A recent article in the Inter Lake reported Flathead county commissioners are leaning toward non-endorsement of the water compact with one of the concerns being the state constitution may not support the compact. 

State constitutions are largely irrelevant as 200 years of Federal Indian Law can attest.  The courts have been surprisingly consistent with limiting state intrusion onto federal reservations.  Furthermore, the Flathead is “outside the boundaries of the [state]” (territorial act).  It has never been diminished and is still Indian Country (section 1151) regardless of land ownership. 
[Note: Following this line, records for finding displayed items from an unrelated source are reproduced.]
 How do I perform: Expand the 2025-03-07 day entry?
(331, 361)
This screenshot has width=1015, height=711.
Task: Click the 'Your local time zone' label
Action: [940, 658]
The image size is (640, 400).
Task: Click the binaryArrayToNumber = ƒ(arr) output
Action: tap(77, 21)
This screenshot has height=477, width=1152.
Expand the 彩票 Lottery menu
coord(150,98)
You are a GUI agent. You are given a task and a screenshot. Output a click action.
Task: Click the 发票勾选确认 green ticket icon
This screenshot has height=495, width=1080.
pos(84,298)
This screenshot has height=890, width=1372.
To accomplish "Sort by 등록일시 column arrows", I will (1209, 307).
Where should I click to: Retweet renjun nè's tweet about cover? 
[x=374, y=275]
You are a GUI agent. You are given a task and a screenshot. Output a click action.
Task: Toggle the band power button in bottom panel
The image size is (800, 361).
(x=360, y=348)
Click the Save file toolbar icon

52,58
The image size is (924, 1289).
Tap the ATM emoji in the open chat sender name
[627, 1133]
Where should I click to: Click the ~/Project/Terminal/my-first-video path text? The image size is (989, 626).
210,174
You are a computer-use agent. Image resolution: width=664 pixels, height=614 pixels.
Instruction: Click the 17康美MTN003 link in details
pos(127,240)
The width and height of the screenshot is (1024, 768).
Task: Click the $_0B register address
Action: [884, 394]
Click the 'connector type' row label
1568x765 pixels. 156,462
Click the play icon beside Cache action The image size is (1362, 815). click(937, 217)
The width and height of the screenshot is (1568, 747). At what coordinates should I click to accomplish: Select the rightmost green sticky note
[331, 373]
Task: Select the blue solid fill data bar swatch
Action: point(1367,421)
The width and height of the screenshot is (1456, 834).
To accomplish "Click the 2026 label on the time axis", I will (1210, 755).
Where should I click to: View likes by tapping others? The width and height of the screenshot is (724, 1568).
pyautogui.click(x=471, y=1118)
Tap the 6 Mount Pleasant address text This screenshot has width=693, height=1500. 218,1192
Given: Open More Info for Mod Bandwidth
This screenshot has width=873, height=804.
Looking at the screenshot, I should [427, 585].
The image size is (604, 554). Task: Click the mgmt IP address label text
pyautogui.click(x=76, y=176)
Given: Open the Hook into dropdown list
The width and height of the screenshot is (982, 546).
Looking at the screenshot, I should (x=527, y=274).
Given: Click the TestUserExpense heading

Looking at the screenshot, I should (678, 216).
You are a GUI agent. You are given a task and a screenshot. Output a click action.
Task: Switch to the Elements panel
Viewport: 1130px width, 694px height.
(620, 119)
Clearly, tribal members cannot go off reservation and find their culture. Whites look at the reservation resources and see dollar signs; tribes see home. This is the only land they have ever known with roots that extend millennia into the past and miles deep. Tribal protection of this land and associated water rights is not an opportunity to steal, but simply a cultural imperative to preserve a future. Whites long ago would have plundered the natural resources with their acknowledged propensity to log, mine, dam, pollute, overfish, and overgraze in the name of “progress”— as Joseph Dixon intended with allotment. Permitting that would be a crime.

Now that a decision is approaching to accept or reject the compact, I experience a gut feeling that insidious bigotry is rising ever closer to the surface (and spare me the “oh, but not us” rhetoric). It has been with tribes since whites set foot on this continent. 

Those who would allow suppressed bigotry to influence their decision know who they are. The reality is a decision of rejection based on such raw sentiment over science or sound reasoning — 10 years in the making — will subject a lot of good folks to unnecessary financial burdens. It goes without saying litigation will likely favor the tribes.